The George Washington Bridge nightmare and how we got here

February 26, 2019

John Bendel


The George Washington Bridge is America’s worst traffic choke point, according to the ATA’s American Transportation Institute. The problem has been building slowly but steadily for decades. Now it’s bad. Real bad.

And it’s not going to get any better.

The GWB opened with six traffic lanes in 1931. Two additional lanes opened in 1946. A six-lane lower deck, affectionately known as the Martha Washington, opened in 1962. I watched that being built. Seeing people working 212 feet above the Hudson was an uncomfortable spectacle.

Anyhow, that made for 14 traffic lanes – seven eastbound and seven westbound. That was the last major capacity upgrade to the bridge, where traffic has increased slowly and steadily for almost 60 years.

The GWB is by far the most important Hudson River crossing and in the running for the most important river crossing in America. It carries I-95 over the Hudson River, linking New York City, Connecticut, Massachusetts, Vermont, New Hampshire, Rhode Island, and Maine on its east side to virtually every place else in America. It’s difficult to overstate the strategic importance of the GWB.

In 1962, 40.5 million vehicles crossed the GWB. In 2017, the most recent reported year, and on the same 14 lanes, that number was 103 million. That makes the GWB the busiest bridge on the planet. Earth, in case you were wondering. The two decks and those 14 lanes simply can’t handle it anymore. Delays can sometimes be measured in hours.

Port Authority numbers do not report statistics for the upper and lower decks separately. Too bad. Because in 2001, their traffic loads changed. In the wake of the 9/11 attacks, trucks were banned from the lower deck to mitigate the destruction that could be caused by, say, a truck bomb.

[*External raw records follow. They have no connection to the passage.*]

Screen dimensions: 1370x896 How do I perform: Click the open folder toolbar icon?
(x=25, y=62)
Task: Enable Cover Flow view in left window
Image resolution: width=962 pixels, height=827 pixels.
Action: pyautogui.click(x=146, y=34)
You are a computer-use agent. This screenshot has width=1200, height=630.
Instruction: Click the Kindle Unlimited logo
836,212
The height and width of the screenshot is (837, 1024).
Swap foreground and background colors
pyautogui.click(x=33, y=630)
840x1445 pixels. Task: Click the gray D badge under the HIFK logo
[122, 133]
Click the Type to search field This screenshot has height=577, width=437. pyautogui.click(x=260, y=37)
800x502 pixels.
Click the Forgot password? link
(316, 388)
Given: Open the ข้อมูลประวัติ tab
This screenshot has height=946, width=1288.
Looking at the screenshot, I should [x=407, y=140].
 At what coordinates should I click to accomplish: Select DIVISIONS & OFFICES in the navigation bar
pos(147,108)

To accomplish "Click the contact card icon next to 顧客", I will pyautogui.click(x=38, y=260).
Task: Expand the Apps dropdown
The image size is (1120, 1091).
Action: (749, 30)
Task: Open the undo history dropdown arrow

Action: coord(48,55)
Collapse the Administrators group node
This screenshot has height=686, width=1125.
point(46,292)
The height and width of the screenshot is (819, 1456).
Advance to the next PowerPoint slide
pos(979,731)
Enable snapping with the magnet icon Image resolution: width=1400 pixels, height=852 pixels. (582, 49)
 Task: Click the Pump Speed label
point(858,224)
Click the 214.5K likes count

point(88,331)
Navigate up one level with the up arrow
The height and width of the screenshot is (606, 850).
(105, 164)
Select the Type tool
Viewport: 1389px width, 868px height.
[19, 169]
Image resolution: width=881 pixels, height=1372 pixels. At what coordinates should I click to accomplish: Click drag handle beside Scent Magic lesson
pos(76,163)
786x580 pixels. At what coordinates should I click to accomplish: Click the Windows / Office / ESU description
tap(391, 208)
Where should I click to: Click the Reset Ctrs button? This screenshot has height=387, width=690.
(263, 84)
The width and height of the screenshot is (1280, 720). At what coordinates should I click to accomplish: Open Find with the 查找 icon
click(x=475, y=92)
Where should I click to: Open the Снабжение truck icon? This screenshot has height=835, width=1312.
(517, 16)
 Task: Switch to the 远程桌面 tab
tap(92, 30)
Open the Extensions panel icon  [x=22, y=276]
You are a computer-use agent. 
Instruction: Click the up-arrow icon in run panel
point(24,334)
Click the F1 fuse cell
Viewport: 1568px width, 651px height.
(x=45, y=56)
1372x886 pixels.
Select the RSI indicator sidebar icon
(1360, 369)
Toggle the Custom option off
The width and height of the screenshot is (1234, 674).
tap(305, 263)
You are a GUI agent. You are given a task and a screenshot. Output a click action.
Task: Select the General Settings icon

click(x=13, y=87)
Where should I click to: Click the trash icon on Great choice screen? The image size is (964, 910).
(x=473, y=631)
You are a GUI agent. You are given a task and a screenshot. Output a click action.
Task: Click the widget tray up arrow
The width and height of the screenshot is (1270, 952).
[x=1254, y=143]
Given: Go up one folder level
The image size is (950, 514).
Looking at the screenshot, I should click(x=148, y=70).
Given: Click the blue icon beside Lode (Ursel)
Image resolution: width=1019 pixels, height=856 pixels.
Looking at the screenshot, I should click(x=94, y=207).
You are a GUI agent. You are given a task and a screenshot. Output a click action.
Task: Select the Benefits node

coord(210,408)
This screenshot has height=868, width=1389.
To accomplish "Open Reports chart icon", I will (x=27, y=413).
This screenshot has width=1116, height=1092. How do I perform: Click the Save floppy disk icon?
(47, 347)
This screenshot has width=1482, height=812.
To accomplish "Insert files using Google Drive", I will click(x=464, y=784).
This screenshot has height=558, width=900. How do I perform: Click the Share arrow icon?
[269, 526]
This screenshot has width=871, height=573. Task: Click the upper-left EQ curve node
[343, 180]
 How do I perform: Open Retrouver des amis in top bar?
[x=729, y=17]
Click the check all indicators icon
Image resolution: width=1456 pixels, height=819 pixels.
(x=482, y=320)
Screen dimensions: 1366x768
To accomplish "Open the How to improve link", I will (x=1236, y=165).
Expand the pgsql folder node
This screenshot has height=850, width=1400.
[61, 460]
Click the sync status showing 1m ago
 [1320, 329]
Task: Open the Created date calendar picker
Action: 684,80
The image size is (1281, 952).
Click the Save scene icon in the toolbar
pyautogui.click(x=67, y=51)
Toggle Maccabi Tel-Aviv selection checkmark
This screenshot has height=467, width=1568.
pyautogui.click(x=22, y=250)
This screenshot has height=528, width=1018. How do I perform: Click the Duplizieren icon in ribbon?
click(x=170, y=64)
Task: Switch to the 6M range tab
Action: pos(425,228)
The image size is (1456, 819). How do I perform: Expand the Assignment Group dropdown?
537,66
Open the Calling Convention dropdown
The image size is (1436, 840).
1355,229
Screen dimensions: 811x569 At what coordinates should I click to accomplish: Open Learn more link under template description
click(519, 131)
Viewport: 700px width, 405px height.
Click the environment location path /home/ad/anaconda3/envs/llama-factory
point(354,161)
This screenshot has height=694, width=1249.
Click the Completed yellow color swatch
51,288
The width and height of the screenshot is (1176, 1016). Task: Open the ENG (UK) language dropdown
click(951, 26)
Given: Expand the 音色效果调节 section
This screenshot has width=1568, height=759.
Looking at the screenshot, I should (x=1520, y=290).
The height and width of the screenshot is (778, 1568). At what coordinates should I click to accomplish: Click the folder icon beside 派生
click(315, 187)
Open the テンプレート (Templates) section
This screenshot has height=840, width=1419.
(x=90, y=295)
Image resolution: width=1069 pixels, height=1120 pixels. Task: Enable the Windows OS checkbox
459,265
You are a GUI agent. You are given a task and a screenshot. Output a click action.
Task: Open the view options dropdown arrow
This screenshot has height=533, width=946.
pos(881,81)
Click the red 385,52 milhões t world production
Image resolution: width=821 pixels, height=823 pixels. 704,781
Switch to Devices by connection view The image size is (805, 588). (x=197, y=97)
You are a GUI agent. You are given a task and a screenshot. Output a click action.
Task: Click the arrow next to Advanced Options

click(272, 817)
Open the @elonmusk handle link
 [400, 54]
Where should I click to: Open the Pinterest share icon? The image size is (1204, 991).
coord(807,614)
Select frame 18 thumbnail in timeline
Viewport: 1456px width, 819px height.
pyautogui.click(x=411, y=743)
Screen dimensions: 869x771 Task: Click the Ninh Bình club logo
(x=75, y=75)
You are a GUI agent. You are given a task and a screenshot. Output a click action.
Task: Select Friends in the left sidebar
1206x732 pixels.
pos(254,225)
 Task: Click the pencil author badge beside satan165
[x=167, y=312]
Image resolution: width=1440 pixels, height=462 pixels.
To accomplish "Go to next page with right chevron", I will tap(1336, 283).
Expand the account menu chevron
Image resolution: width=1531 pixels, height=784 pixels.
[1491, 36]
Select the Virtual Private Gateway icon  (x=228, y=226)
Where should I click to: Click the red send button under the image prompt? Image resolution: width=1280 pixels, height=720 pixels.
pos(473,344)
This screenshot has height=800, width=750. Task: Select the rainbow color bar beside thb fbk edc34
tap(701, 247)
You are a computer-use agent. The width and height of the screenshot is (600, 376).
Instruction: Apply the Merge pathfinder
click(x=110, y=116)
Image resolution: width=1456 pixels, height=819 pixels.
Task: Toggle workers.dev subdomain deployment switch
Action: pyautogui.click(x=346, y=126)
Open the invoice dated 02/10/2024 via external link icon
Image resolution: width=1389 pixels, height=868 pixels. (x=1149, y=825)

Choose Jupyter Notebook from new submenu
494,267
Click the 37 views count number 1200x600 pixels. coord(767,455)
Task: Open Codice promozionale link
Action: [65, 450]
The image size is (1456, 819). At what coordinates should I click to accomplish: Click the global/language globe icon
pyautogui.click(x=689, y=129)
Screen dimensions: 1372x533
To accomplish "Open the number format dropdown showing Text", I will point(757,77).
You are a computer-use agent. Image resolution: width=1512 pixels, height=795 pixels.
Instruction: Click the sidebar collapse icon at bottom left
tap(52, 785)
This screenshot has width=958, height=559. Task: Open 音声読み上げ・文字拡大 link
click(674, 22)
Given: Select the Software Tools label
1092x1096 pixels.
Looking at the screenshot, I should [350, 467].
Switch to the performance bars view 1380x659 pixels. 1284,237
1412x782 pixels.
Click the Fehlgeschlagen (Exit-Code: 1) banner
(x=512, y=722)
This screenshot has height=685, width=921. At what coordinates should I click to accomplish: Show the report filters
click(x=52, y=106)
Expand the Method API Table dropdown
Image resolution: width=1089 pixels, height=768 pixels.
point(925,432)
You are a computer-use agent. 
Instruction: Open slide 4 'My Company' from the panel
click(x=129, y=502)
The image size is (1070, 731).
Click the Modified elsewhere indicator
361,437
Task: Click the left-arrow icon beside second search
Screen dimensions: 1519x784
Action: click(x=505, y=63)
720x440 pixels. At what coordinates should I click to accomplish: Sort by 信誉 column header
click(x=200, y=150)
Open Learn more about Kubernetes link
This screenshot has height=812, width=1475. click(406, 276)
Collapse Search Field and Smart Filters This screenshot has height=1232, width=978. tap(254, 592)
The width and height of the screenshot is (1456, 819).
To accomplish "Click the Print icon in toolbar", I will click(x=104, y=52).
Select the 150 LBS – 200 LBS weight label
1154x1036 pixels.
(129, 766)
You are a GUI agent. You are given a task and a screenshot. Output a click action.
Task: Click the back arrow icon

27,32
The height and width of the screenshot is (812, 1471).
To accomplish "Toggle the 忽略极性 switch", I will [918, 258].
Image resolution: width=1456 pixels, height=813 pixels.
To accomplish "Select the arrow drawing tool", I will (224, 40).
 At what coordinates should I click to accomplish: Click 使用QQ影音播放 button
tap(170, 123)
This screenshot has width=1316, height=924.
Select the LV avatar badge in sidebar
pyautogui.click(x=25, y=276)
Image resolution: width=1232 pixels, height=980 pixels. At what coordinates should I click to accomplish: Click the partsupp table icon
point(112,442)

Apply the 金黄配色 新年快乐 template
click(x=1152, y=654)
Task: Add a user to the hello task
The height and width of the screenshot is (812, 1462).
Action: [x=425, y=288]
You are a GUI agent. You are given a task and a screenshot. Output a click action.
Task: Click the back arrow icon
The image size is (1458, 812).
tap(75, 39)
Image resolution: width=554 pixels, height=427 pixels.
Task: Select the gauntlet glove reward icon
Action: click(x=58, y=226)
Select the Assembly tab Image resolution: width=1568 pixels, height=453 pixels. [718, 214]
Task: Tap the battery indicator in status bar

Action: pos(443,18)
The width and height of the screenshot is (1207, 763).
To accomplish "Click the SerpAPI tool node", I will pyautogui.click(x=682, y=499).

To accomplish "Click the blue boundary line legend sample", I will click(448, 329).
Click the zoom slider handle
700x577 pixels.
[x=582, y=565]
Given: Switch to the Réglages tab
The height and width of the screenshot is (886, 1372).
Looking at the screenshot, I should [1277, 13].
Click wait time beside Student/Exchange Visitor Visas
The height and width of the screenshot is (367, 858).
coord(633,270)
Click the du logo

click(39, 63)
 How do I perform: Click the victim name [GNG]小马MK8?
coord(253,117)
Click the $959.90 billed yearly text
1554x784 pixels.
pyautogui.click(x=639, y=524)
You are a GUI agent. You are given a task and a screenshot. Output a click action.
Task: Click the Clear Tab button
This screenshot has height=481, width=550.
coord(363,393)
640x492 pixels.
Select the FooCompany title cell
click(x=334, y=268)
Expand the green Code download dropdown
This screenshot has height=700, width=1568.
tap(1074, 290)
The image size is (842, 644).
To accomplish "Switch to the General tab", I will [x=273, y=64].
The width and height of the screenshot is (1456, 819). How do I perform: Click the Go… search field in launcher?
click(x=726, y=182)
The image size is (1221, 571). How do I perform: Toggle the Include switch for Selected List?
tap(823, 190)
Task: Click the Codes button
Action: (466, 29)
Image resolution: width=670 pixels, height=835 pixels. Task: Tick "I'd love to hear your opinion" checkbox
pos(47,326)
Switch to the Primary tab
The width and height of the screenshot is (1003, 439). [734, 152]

On the more confined lower deck, a bomb could do far more damage than on the upper deck. So 13-foot, 6-inch trucks that had used the lower deck were diverted upstairs, swelling traffic on the upper deck. Now instead of 14 available lanes, trucks were squeezed into eight, a reduction of more than 30 percent.

At the same time and for the same reasons, serious trucks were prohibited from the other two Hudson crossings to Manhattan – the Holland and Lincoln tunnels. If you pulled a 13.6-inch high, 102-inch wide trailer, you weren’t using those crossings anyway. But lots of other trucks were. Local delivery trucks and trailers, many only slightly smaller, were forced onto the GWB. They had no other choice. If you consider all the LTL, retail, and food supply trucks that serve the island of Manhattan, we’re talking about thousands of trucks every day, all headed for the upper deck of the GWB.

Yes, the Tappan Zee Bridge, which carries I-87 and I-287 across the Hudson 20 miles to the north of the GWB, is an alternative, but you can’t simply drive 20 miles from the GWB. Not any more. For decades you could make your way to U.S. 9W that ran along the west side of the Hudson directly to the Tappan Zee. Lots of trucks did. As an LTL driver in the 1960s and 1970s, I had to cross the Hudson every day. Route 9W was a frequent escape valve from GWB delays.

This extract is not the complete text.